Case ID: ad3d_118/html/0554-02.html
Source: Caselaw Access Project
Author: {"author": "", "license": "Public Domain", "url": "https://static.case.law/"}
Date Created: 2024-08-24T03:29:51.129683

Patrick Lyons et al., Appellants, v Richard DeNise et al., Respondents, et al., Defendants.
    [987 NYS2d 156]
   Order, Supreme Court, Bronx County (Stanley Green, J.), entered February 25, 2013, which, to the extent appealed from as limited by the briefs, granted defendants-respondents’ (defendants) motion for summary judgment dismissing the complaint as against them, unanimously affirmed, without costs.

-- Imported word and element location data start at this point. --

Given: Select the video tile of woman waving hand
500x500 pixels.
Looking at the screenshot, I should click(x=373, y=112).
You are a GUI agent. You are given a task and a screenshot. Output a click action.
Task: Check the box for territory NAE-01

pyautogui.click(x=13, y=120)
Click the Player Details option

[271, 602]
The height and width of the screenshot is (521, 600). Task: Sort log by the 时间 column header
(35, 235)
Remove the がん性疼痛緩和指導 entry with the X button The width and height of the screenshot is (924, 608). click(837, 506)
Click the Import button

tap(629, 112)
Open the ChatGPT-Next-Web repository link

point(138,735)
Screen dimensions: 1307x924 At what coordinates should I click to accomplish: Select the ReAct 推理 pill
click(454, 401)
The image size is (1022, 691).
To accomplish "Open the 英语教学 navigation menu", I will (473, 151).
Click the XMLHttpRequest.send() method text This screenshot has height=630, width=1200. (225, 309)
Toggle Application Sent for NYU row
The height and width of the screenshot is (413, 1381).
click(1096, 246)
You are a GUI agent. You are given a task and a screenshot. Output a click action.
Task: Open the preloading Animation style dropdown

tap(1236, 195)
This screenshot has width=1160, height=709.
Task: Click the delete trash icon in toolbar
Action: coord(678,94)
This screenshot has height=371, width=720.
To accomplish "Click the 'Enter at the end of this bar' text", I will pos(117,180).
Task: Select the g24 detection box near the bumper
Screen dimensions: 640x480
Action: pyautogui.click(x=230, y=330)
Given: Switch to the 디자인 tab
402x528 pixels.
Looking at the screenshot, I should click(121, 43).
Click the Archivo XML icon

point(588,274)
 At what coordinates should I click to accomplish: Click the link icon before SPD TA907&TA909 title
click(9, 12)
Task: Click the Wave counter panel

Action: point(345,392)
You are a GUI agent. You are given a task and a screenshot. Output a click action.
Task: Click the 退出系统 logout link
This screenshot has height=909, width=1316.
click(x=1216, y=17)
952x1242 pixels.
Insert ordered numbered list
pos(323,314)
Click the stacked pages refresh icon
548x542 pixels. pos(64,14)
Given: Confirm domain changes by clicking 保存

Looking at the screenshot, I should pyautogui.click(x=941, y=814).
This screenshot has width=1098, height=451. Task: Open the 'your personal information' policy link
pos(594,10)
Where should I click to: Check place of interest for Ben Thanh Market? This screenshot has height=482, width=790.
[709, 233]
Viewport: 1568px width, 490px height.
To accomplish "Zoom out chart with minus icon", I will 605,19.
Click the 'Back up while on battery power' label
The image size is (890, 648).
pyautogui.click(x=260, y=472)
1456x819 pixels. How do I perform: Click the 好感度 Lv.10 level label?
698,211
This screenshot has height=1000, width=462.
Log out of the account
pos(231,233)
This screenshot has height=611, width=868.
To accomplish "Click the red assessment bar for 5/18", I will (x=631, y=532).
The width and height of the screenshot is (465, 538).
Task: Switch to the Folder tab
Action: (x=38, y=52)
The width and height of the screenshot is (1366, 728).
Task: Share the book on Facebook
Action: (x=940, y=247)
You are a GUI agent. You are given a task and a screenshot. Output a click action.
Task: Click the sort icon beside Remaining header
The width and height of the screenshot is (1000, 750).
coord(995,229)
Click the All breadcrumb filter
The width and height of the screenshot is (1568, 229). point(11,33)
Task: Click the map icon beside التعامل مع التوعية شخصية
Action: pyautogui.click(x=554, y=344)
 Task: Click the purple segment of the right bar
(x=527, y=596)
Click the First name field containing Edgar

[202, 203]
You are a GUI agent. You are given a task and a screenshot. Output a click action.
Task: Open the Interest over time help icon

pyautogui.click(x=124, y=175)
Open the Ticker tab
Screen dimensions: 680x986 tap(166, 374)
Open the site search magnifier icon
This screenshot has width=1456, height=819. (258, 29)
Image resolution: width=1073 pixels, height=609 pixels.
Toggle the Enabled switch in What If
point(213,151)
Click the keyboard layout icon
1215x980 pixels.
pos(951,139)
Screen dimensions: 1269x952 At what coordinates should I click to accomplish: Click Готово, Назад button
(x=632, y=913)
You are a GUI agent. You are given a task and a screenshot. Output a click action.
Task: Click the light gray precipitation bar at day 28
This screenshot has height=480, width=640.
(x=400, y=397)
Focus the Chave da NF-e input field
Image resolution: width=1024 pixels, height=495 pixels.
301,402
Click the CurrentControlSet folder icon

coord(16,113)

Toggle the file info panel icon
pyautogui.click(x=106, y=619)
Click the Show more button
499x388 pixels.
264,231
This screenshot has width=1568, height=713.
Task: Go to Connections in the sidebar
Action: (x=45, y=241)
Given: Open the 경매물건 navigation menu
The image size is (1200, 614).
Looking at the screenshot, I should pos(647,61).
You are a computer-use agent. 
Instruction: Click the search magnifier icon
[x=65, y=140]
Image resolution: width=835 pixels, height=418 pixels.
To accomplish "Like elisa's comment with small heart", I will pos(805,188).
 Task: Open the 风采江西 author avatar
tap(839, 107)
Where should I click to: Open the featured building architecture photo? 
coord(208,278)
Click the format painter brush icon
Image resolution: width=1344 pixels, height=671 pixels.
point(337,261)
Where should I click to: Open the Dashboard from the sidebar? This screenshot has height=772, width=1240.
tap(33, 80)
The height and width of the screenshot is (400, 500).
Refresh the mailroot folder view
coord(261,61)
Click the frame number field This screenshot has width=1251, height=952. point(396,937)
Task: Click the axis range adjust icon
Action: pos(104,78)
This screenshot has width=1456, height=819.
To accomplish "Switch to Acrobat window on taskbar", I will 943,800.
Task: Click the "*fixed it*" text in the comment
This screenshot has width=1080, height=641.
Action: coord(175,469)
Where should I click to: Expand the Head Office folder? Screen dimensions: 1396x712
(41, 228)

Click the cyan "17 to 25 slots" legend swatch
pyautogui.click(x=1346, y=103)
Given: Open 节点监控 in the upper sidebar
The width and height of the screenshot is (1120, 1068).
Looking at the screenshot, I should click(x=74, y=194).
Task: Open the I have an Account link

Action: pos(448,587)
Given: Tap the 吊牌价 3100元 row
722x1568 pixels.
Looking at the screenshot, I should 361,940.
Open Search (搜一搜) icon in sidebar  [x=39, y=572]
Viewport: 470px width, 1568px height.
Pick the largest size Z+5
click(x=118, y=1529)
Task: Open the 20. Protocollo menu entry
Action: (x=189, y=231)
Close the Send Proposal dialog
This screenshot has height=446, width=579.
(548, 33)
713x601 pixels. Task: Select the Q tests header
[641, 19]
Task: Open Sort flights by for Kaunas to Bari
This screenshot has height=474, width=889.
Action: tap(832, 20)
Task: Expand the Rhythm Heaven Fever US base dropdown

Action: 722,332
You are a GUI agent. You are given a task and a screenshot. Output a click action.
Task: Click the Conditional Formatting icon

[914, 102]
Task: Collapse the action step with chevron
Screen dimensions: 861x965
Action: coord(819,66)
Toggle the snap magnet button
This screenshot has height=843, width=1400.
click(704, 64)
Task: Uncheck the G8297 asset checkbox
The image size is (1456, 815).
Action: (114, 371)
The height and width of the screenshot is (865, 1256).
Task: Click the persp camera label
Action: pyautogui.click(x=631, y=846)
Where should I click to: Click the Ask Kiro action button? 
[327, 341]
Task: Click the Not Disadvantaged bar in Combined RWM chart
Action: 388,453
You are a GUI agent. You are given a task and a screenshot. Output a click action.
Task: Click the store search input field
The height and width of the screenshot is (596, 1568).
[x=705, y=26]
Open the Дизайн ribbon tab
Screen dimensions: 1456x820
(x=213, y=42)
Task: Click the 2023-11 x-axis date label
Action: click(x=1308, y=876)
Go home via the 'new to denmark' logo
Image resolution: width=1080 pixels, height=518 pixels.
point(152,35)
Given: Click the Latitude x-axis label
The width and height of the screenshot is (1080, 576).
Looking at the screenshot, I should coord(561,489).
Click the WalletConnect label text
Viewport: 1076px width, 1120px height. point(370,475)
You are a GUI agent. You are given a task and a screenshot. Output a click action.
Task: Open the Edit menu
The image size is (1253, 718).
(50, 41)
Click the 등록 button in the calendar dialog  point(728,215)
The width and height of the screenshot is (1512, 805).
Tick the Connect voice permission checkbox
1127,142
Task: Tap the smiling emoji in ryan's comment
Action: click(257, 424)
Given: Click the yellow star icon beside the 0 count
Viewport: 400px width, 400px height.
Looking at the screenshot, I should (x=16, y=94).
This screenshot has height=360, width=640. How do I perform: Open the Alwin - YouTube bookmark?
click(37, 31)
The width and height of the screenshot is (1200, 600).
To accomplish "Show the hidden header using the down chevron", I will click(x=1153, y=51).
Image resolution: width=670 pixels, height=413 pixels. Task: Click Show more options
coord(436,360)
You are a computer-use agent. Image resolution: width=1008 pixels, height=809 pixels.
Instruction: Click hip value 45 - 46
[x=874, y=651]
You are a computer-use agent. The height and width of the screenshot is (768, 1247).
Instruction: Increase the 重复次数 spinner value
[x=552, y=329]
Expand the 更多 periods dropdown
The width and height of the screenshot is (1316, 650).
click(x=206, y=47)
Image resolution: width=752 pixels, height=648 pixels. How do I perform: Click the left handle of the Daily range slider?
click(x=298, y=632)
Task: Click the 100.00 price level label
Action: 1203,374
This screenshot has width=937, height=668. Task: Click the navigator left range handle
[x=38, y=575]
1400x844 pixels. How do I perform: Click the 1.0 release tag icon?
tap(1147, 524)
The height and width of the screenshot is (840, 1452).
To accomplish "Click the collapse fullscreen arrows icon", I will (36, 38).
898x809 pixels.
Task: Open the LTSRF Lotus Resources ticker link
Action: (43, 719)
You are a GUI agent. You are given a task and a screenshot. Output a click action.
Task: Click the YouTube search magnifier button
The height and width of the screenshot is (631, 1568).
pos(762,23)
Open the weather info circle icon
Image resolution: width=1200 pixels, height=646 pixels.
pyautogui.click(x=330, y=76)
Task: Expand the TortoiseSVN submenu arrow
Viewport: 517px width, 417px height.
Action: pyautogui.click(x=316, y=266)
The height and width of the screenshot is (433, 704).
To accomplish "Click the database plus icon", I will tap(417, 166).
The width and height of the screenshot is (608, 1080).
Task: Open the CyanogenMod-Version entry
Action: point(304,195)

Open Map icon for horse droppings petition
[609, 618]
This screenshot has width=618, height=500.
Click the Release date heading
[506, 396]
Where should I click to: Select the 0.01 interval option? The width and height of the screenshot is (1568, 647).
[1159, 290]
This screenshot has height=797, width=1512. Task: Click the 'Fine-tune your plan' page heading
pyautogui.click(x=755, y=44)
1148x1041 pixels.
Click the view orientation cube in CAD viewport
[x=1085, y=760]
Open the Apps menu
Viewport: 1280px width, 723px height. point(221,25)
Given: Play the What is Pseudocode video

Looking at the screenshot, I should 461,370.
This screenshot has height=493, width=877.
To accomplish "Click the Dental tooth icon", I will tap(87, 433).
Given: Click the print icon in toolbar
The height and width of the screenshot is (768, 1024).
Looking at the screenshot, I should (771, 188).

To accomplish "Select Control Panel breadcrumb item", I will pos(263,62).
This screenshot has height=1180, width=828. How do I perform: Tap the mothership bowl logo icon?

Defendants made a prima facie showing of their entitlement to judgment as a matter of law by submitting their expert radiologist’s affirmation, which explained that defendant radiologist’s interpretation of a July 2008 Doppler study was within good and accepted medical practice and was not a proximate cause of the delay in plaintiff Patrick Lyons’s cancer diagnosis (see Alvarez v Prospect Hosp., 68 NY2d 320, 325 [1986]). Further, defendants’ expert showed that since the study encompassed Patrick’s upper leg, defendant radiologist could not have detected the cancer later diagnosed in the calf (see Foster-Sturrup v Long, 95 AD3d 726, 728 [1st Dept 2012]).

In opposition, plaintiffs failed to raise a triable issue of fact that any abnormality their expert radiologist found in the Doppler study was related to the cancer in Patrick’s lower left leg. Indeed, plaintiffs’ expert radiologist failed to indicate where the alleged abnormality appeared on Patrick’s left leg (see Carlton v St. Barnabas Hosp., 91 AD3d 561, 562 [1st Dept 2012]). Furthermore, the record contains no evidence that defendant radiologist’s alleged misreading of the Doppler study of Patrick’s upper left leg was a substantial factor in the delay in the cancer diagnosis of the lower left leg (see Dockery v Sprecher, 68 AD3d 1043, 1046 [2d Dept 2009], lv denied 17 NY3d 704 [2011]).

Concur — Sweeny, J.E, Renwick, Andrias, Richter and Kapnick, JJ.